---------- Text excerpt ----------

The other panelists included recently released inmates, Stacy Barker, Ronald Rohn, and Michelle Southers and Natalie Holbrook, director at the American Friends Service Committee prison project. The questions and answers between the panelists and audience ranged from panelists' personal experiences of coping in prison and what their involvement with PCAP has meant to them to a projected outlook of what importance this and other programs may be allocated given Tuesday's election.

PCAP began in 1990. The organization's mission is to work with incarcerated individuals, adults and youth and those who have been incarcerated in the past "to strengthen communities through creative expression." Their literature also explicitly states that core values include the beliefs that all "have the capacity to create art; Art is necessary for individual and societal growth, connection, and survival; Art should be accessible to all." Workshops and projects include theater, creative writing, music, dance and visual arts.

The panel event began by Professor Alexander reading excerpts from his book, including sections entitled Inside the Walls and The Walls. These pieces not only address what types of workshops participants engage in, but also create the setting in which they work. There is no doubt when listening to Alexander read his words aloud that this project is a deeply felt mission, motivated by an empathy rarely heard.

----------

Required work →
Continue the article about the PCAP panel event from where it stops.

---------- Data rows ----------

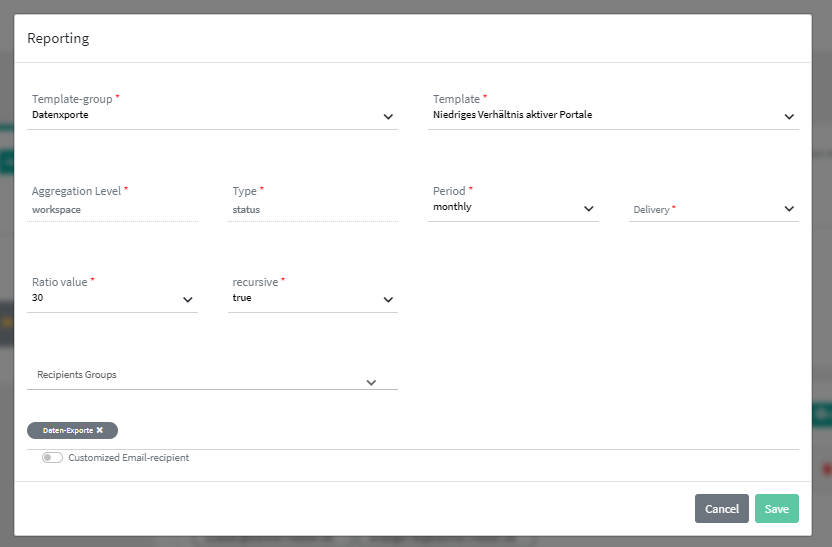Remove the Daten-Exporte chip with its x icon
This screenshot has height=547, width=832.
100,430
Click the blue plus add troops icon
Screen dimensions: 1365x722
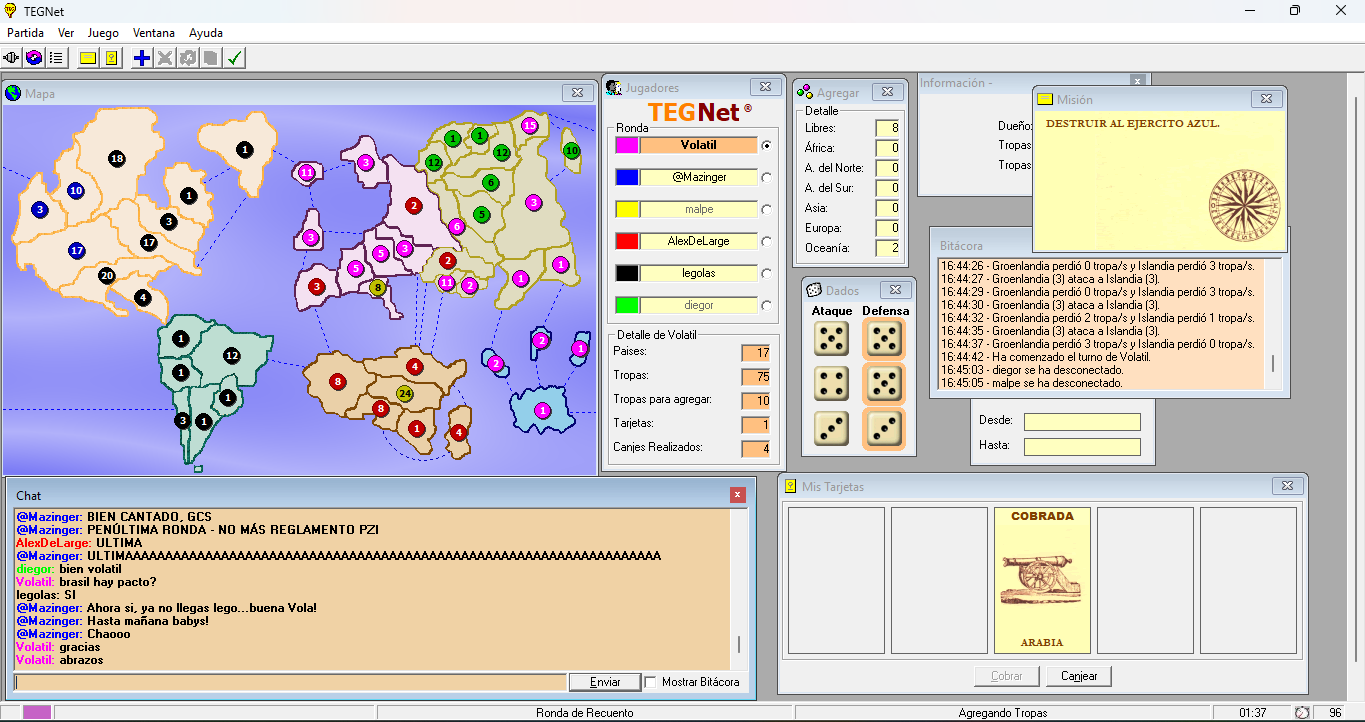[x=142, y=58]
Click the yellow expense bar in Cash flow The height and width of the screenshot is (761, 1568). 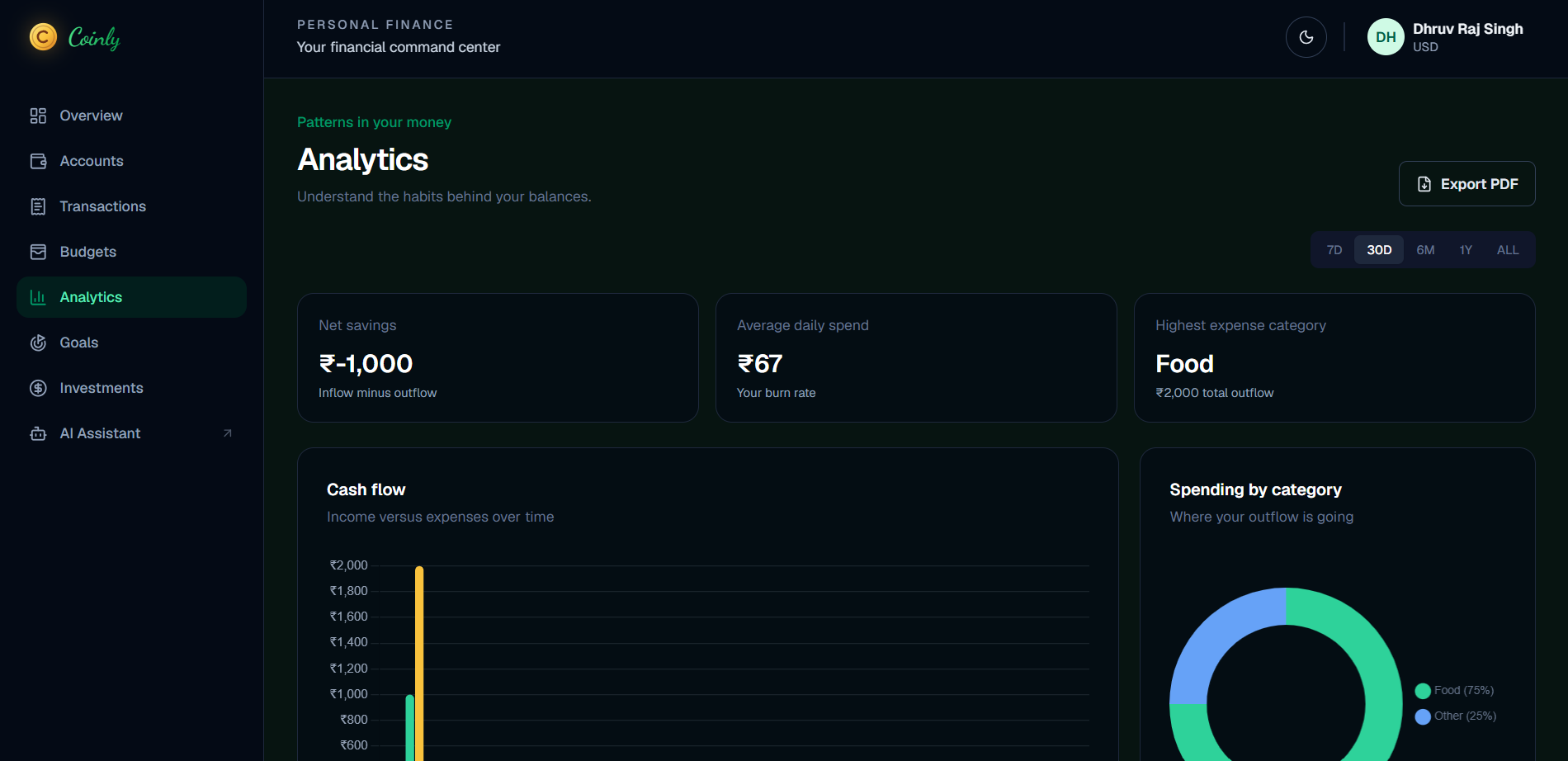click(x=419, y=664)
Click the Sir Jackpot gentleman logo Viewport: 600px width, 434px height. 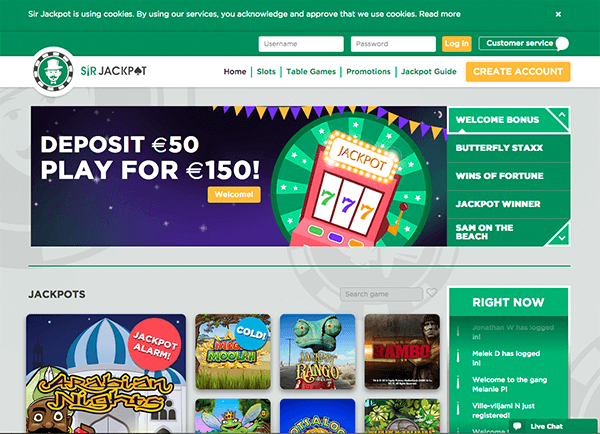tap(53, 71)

----------

Answer to this task →
In The Walls he writes, "The incarcerating walls of constructed from many materials. Tormented, alienated, overcrowded homes, dangerous streets.... Low expectations, degradations, accumulated insults to the spirit.... The humiliations of count time, of arbitrary orders, of lost control in almost every aspect of one's life... of food that bloats, of constant noise, constant boredom, of stabbings and rape, of having to watch one's back, of having no choice as to one's company, of parole board denials, of knowing the public hates you, of being imagined as a person without loved ones or aspirations or creativity...."

After creating this setting for the audience, the panelists spoke - initially briefly about their own time in prison. One had arrived three months after her 21st birthday and watched to adapt to her new surroundings; another had spent 21 years in prison. This was not a panel discussion about whether one should be penalized for crimes, but rather about the impact that the current system has on its inmates and why these participants found PCAP to be valuable. Ronald Rohn, whose artwork is on the cover of the book, stated that it "gave me a place to come to other than the streets." Rather than returning to his old environment and re-offending, he now has a different path.

In the end, this discussion touched on a few of the complexities of incarceration, our current judicial system, and durability of the human spirit.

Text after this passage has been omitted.